=== Begin Enclosure ===
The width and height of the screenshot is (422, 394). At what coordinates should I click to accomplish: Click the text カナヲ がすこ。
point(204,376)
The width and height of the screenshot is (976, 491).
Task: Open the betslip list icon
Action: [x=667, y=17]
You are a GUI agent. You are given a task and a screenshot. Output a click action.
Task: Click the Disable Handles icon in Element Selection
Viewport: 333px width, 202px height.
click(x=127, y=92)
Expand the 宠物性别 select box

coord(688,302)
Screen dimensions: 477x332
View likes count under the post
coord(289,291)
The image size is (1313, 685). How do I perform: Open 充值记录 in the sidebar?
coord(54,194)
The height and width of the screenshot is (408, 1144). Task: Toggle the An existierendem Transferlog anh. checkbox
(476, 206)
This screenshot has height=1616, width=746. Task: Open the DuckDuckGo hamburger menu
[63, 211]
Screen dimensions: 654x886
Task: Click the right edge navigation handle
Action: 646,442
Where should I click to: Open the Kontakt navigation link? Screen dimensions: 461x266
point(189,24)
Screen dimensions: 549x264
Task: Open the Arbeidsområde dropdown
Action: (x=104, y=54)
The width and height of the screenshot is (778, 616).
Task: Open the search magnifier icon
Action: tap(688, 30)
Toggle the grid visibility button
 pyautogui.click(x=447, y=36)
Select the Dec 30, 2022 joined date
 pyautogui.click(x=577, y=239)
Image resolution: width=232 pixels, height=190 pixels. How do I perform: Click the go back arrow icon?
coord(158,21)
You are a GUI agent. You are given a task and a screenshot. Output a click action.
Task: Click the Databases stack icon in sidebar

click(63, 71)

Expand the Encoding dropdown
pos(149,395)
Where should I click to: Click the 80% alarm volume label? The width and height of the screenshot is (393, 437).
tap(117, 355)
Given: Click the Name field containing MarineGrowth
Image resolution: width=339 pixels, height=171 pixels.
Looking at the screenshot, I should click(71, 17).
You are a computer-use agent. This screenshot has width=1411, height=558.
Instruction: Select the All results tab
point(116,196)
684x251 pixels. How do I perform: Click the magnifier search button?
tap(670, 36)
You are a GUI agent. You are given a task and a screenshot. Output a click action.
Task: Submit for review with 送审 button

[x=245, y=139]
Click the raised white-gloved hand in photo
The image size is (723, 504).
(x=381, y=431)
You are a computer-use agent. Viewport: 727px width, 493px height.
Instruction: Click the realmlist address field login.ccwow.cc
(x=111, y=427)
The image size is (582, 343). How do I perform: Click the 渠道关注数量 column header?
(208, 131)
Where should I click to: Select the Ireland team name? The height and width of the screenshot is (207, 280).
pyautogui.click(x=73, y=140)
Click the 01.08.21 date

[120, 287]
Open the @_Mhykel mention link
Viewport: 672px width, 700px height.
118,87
=== End Enclosure ===
• **Task brief**:
Which lines above include "computer"? Show each of them by copying it.

• **Your response**:
You are a computer-use agent. This screenshot has width=1411, height=558.
You are a computer-use agent. Viewport: 727px width, 493px height.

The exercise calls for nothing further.